> WHAT THIS EXERCISE ASKS
- a) According to the passage on the feature engineering skill, how is configuration provided to control columns and transformation parameters?
- b) Using the passage on the feature engineering skill, explain why column groups should be defined explicitly in the config.
- c) Go on with the passage on the feature engineering skill, picking up after its last sentence.

This skill auto-generates machine learning features including encodings, scalings, polynomial interactions, and common transformations. It produces ready-to-use engineered datasets or pipeline components for training and inference. The toolkit supports categorical and numerical handling, date/text extraction, and configurable imputation strategies. Use it to accelerate feature prep and reduce manual engineering work.

How this skill works

The skill inspects input columns and applies selected transformations such as one-hot, label, or target encoding for categoricals and standard/min-max/robust scaling for numerics. It can create polynomial and interaction terms, discretize continuous variables, extract date-time parts, and compute text features like TF-IDF or word counts. Missing values are handled with configurable imputers before transformations, and the output is written as an engineered dataset or pipeline artifact. Configuration is provided via a JSON file or CLI flags to control columns and transformation parameters.

When to use it

  • Preparing tabular data for supervised learning to improve model signal.
  • Automating repetitive encoding and scaling steps across experiments.
  • Creating interaction or polynomial features for non-linear models.
  • Generating date/time and text-derived predictors from raw inputs.
  • Standardizing preprocessing across training and production pipelines.

Best practices

  • Define column groups (categorical, numeric, datetime, text) explicitly in config to avoid unexpected transforms.
  • Use cross-validated target encoding or holdout schemes to prevent leakage.

[Dataset items]
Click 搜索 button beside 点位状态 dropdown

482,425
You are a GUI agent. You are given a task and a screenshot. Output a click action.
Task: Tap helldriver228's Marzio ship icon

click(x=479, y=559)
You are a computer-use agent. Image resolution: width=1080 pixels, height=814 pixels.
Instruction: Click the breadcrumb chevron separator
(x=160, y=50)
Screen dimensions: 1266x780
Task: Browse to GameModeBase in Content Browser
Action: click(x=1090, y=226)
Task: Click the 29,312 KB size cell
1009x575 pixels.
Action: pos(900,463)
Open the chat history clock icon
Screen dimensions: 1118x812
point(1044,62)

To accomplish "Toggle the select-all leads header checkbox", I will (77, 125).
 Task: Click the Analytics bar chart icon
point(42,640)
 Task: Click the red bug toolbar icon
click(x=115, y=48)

> OUTPUTS FOR THE TASKS
- a) Configuration is provided through a JSON file or CLI flags.

- b) Defining the categorical, numeric, datetime, and text column groups explicitly in the config avoids unexpected transforms.

- c)
  • Limit polynomial degree and interaction pairs to control feature explosion and overfitting.
  • Fit imputers and encoders on training data only and apply the same objects to validation/test sets.
  • Profile resulting feature set size and sparsity when using one-hot or TF-IDF to manage memory.

Example use cases

  • Quickly produce a cleaned CSV with encodings and scaled features for baseline model training.
  • Build a preprocessing pipeline that extracts year/month/day parts and encodes them for a time-series model.
  • Generate TF-IDF vectors and word-count features for text columns alongside numeric features.
  • Create polynomial and interaction terms for a gradient boosting model to capture non-linear effects.
  • Impute missing values and apply robust scaling before feeding data to models sensitive to outliers.

FAQ

What input formats are supported?

CSV files and pandas DataFrames; configuration is provided via JSON or CLI options.

How does the skill avoid target leakage with target encoding?

It supports cross-validated and holdout target encoding schemes so encodings are learned without using the target from the same fold.